Collected data ->
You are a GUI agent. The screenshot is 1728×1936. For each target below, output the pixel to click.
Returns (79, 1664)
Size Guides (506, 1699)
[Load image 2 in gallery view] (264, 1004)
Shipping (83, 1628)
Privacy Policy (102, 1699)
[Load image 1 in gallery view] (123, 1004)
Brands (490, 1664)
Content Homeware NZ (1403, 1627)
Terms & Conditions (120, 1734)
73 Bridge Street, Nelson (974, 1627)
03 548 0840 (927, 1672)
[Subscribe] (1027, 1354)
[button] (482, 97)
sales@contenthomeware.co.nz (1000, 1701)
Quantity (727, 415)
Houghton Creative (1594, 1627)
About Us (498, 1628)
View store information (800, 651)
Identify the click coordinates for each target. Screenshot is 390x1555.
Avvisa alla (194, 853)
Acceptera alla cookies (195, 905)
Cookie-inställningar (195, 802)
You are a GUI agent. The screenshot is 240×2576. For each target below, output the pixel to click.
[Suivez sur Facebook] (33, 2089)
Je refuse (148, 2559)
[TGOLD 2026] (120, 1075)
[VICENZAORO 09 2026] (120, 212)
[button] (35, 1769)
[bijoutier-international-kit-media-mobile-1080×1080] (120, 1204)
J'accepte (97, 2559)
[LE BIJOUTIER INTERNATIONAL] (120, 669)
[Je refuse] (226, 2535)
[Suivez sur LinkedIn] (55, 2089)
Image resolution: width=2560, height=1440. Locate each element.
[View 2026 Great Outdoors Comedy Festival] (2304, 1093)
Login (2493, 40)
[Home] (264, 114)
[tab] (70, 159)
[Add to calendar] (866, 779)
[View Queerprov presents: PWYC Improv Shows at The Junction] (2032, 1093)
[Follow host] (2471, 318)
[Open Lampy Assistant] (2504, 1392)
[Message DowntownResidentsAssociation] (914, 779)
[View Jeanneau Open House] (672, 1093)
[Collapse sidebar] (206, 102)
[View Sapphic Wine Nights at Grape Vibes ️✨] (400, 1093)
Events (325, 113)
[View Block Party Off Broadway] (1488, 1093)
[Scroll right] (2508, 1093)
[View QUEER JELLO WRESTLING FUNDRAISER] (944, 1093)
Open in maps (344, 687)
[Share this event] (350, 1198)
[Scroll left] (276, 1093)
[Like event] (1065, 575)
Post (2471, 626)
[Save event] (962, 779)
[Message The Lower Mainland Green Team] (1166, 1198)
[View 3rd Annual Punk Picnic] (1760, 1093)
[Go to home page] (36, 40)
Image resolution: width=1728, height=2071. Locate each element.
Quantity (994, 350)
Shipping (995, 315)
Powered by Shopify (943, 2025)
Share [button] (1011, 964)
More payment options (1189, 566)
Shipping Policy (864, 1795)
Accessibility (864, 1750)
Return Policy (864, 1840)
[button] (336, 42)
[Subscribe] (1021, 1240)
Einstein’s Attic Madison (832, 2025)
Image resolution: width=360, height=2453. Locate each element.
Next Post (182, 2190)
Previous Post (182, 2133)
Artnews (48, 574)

WHAT YOU ARE ASKED TO DO ->
Would you set down every record again, exactly as it appears above?

SOLUTION TO THIS EXERCISE ->
You are a GUI agent. The screenshot is 1728×1936. For each target below, output the pixel to click.
Returns (79, 1664)
Size Guides (506, 1699)
[Load image 2 in gallery view] (264, 1004)
Shipping (83, 1628)
Privacy Policy (102, 1699)
[Load image 1 in gallery view] (123, 1004)
Brands (490, 1664)
Content Homeware NZ (1403, 1627)
Terms & Conditions (120, 1734)
73 Bridge Street, Nelson (974, 1627)
03 548 0840 (927, 1672)
[Subscribe] (1027, 1354)
[button] (482, 97)
sales@contenthomeware.co.nz (1000, 1701)
Quantity (727, 415)
Houghton Creative (1594, 1627)
About Us (498, 1628)
View store information (800, 651)
Identify the click coordinates for each target. Screenshot is 390x1555.
Avvisa alla (194, 853)
Acceptera alla cookies (195, 905)
Cookie-inställningar (195, 802)
You are a GUI agent. The screenshot is 240×2576. For each target below, output the pixel to click.
[Suivez sur Facebook] (33, 2089)
Je refuse (148, 2559)
[TGOLD 2026] (120, 1075)
[VICENZAORO 09 2026] (120, 212)
[button] (35, 1769)
[bijoutier-international-kit-media-mobile-1080×1080] (120, 1204)
J'accepte (97, 2559)
[LE BIJOUTIER INTERNATIONAL] (120, 669)
[Je refuse] (226, 2535)
[Suivez sur LinkedIn] (55, 2089)
Image resolution: width=2560, height=1440. Locate each element.
[View 2026 Great Outdoors Comedy Festival] (2304, 1093)
Login (2493, 40)
[Home] (264, 114)
[tab] (70, 159)
[Add to calendar] (866, 779)
[View Queerprov presents: PWYC Improv Shows at The Junction] (2032, 1093)
[Follow host] (2471, 318)
[Open Lampy Assistant] (2504, 1392)
[Message DowntownResidentsAssociation] (914, 779)
[View Jeanneau Open House] (672, 1093)
[Collapse sidebar] (206, 102)
[View Sapphic Wine Nights at Grape Vibes ️✨] (400, 1093)
Events (325, 113)
[View Block Party Off Broadway] (1488, 1093)
[Scroll right] (2508, 1093)
[View QUEER JELLO WRESTLING FUNDRAISER] (944, 1093)
Open in maps (344, 687)
[Share this event] (350, 1198)
[Scroll left] (276, 1093)
[Like event] (1065, 575)
Post (2471, 626)
[Save event] (962, 779)
[Message The Lower Mainland Green Team] (1166, 1198)
[View 3rd Annual Punk Picnic] (1760, 1093)
[Go to home page] (36, 40)
Image resolution: width=1728, height=2071. Locate each element.
Quantity (994, 350)
Shipping (995, 315)
Powered by Shopify (943, 2025)
Share [button] (1011, 964)
More payment options (1189, 566)
Shipping Policy (864, 1795)
Accessibility (864, 1750)
Return Policy (864, 1840)
[button] (336, 42)
[Subscribe] (1021, 1240)
Einstein’s Attic Madison (832, 2025)
Image resolution: width=360, height=2453. Locate each element.
Next Post (182, 2190)
Previous Post (182, 2133)
Artnews (48, 574)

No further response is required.